The Pros and Cons of a Freemium Model for B2B Companies - HarrisonDunn
http://www.techvibes.com/blog/the-pros-and-cons-of-a-freemium-model-for-b2b-companies-2014-10-17?utm_content=bufferfb69c&utm_medium=social&utm_source=twitter.com&utm_campaign=buffer

======
ADqurashi
Nice post there, but I would like to ask a question regarding this topic. I
hope anyone of you could enlighten his/her thoughts.

We offer a Free Trial, which is great but only when people actually activate
it! We often find that potential clients (even those who are really interested
and engaged us rather than vice-versa) literally don’t have the time/resources
to devote to an evaluation. I would wager the next comment is “make the trial
simpler”, so that it doesn’t take as long to get a feel for the product, but
unfortunately the nature of our software and its complex application means
that’s not really an option. Can you offer any thoughts? Cheers.

------
Marina34
Very interesting post I must say, but I would think it would be subjective to
how you differentiated your free product vs.your paid product as well as how
you promoted that value to your existing free customers.

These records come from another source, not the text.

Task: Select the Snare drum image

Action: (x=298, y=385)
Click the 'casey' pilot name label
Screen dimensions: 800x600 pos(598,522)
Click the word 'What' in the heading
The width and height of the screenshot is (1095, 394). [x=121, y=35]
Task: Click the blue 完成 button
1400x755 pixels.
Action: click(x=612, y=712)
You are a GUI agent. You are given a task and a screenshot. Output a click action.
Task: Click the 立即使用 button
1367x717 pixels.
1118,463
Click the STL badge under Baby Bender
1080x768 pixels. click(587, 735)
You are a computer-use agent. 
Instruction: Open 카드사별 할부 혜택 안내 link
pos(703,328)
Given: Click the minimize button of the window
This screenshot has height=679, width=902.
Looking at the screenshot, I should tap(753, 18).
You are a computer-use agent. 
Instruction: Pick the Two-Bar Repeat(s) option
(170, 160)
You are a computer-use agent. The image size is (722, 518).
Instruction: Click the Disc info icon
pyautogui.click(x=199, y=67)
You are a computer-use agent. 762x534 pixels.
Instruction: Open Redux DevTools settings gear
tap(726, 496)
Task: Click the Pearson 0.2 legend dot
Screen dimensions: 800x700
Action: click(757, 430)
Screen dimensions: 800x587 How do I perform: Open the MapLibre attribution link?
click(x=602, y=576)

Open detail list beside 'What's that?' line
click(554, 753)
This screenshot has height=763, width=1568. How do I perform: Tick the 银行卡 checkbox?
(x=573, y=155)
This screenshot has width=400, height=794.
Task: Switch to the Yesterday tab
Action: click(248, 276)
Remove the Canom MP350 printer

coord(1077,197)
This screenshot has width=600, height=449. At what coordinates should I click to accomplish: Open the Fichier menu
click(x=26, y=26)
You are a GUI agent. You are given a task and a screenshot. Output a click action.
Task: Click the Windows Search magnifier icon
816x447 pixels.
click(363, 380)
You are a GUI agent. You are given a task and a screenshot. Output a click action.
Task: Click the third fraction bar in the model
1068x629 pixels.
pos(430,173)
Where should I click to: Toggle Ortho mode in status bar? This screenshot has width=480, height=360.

I know in the consumer space the churn from free to paid can be around 18
months according to the CEO of Evernote. I would think in the B2B space you
could shorten this given the ability to focus on individual high value
customers.

It seems to me a question of early cash flow vs. early marketing. And
certainly early cash flow can pay for early marketing

------
Amandab1
I hate to be one of those “Great Article! very interesting post” guys but,
man, it is a great and interesting one! I’m one of those who though that your
move of “doubled” your freemium plan was a competitive strategy (and I admired
it that way) but now, after reading the reasons you posted in your article, I
found it brilliant. Highly appreciated,